### [TO DO]
Copy out the forum post below on gluing together different knife handle materials, word for word and in full.

### [EXTRACT]
# Adhesion of Different Handle Materials



## gregfisk (Mar 3, 2021)

I’ve recently started making a new knife handle design that has brought with it several challenges. The most difficult challenge has been getting the different materials to stick together while shaping the handle. Here are a few of the blocks. They’re made of several materials glued together. This is before sanding them into shape.





Some of the materials included are micarta, g10, aluminum, copper, plastic, corian, bamboo and several types of wood. I started out using a 2 part epoxy. Nothing special, just the 5 minute type you get at the big box store. As soon as I started to grind the handle into shape it would come apart at one of the joints. Usually this would happen when one of the steel pieces would heat up. I then tried a good CA glue hoping that would handle the heat and pressure of grinding better.



This did deal the heat a bit better but the joints still wouldn’t hold for very long before something would let go. So, I bought some better slow curing epoxy after reading that the longer the cure time the stronger the bond the epoxy makes.




This 30 minute epoxy from Bob Smith Industries worked much better than the other adhesives that I had tried so far but I was still having failures where the metal spacers were. The spacers would get hot and the glue would fail. The funny thing was that if I held the failed joint together until it cooled back down it would stick again. At least until I installed the tang and filled up the handle with glue and it didn’t matter anymore. Still not happy, I did more research and came up with something else to try.

### [DATASET SECTION]
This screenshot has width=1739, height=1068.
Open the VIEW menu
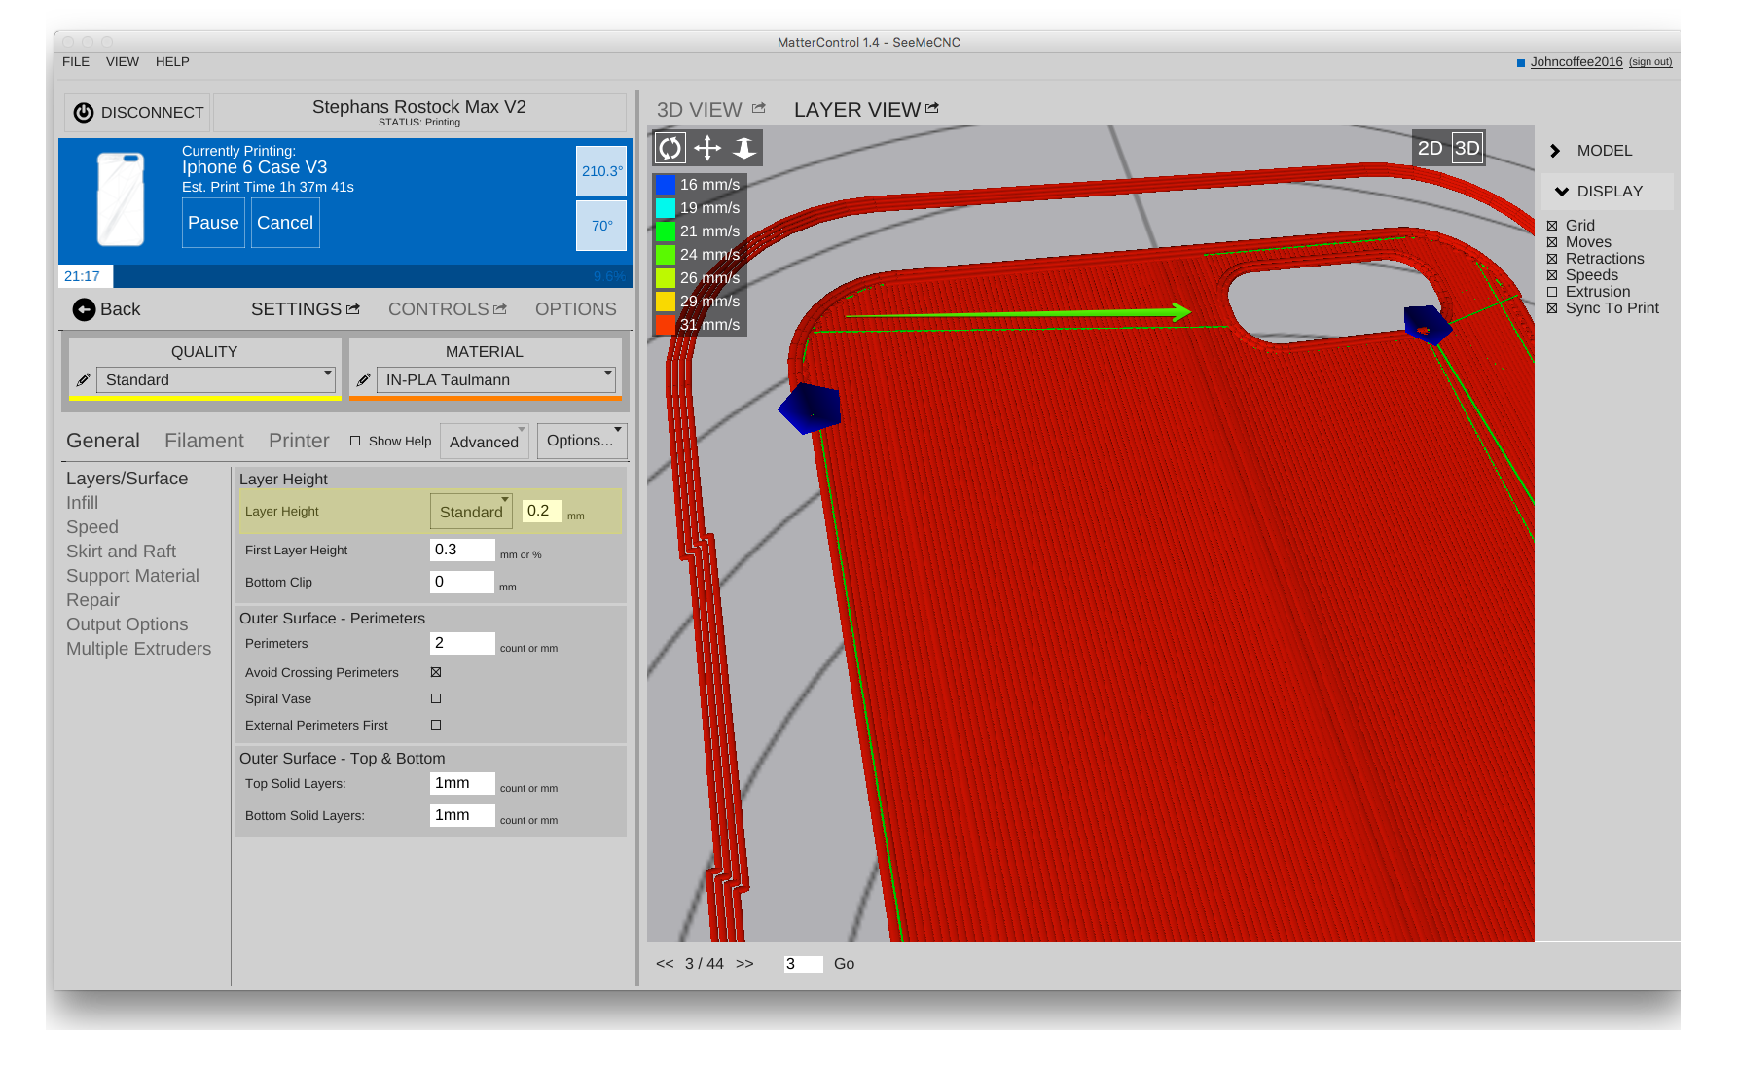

### [RESPONSE]
# Adhesion of Different Handle Materials



## gregfisk (Mar 3, 2021)

I’ve recently started making a new knife handle design that has brought with it several challenges. The most difficult challenge has been getting the different materials to stick together while shaping the handle. Here are a few of the blocks. They’re made of several materials glued together. This is before sanding them into shape.





Some of the materials included are micarta, g10, aluminum, copper, plastic, corian, bamboo and several types of wood. I started out using a 2 part epoxy. Nothing special, just the 5 minute type you get at the big box store. As soon as I started to grind the handle into shape it would come apart at one of the joints. Usually this would happen when one of the steel pieces would heat up. I then tried a good CA glue hoping that would handle the heat and pressure of grinding better.



This did deal the heat a bit better but the joints still wouldn’t hold for very long before something would let go. So, I bought some better slow curing epoxy after reading that the longer the cure time the stronger the bond the epoxy makes.




This 30 minute epoxy from Bob Smith Industries worked much better than the other adhesives that I had tried so far but I was still having failures where the metal spacers were. The spacers would get hot and the glue would fail. The funny thing was that if I held the failed joint together until it cooled back down it would stick again. At least until I installed the tang and filled up the handle with glue and it didn’t matter anymore. Still not happy, I did more research and came up with something else to try.